- _Data shown_

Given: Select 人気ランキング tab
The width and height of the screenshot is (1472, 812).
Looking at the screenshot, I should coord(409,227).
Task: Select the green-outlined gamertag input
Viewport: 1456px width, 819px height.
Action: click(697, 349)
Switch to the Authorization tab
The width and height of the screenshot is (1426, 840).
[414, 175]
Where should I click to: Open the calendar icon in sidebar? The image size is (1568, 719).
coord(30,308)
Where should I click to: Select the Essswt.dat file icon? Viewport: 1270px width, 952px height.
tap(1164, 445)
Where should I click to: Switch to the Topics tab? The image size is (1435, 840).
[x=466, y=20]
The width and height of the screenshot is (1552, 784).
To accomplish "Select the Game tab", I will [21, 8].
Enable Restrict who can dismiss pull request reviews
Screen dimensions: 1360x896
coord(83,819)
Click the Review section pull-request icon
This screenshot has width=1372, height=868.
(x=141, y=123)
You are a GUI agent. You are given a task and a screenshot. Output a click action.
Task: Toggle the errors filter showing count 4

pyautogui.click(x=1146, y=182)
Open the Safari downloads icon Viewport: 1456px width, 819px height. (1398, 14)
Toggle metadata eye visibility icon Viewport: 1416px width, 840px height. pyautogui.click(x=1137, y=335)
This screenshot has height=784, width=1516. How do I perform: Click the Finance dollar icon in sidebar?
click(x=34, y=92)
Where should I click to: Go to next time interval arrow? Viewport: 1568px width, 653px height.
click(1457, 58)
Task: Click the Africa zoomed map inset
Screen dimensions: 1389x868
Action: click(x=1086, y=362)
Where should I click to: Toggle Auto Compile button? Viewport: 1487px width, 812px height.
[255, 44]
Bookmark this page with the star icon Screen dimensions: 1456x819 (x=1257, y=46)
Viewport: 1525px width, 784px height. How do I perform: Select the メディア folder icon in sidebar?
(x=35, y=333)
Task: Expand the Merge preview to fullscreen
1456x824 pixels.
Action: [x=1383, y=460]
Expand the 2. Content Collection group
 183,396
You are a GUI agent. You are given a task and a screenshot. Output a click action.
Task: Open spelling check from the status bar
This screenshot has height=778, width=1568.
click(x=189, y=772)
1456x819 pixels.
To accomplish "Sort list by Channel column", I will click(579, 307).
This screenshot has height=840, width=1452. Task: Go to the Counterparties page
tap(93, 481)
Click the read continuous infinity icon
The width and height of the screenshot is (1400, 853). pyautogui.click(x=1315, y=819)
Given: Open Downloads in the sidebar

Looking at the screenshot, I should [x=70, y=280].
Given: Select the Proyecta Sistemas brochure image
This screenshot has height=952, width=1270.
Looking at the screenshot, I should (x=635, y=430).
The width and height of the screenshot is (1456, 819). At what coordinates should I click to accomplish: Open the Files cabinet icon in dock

- _The problem_
Beginning at the line that contains "Task: Open spelling check from the status bar", give again every line down to the end of the material, exactly as written, and stop there.

- _Solution to the exercise_
Task: Open spelling check from the status bar
This screenshot has height=778, width=1568.
click(x=189, y=772)
1456x819 pixels.
To accomplish "Sort list by Channel column", I will click(579, 307).
This screenshot has height=840, width=1452. Task: Go to the Counterparties page
tap(93, 481)
Click the read continuous infinity icon
The width and height of the screenshot is (1400, 853). pyautogui.click(x=1315, y=819)
Given: Open Downloads in the sidebar

Looking at the screenshot, I should [x=70, y=280].
Given: Select the Proyecta Sistemas brochure image
This screenshot has height=952, width=1270.
Looking at the screenshot, I should (x=635, y=430).
The width and height of the screenshot is (1456, 819). At what coordinates should I click to accomplish: Open the Files cabinet icon in dock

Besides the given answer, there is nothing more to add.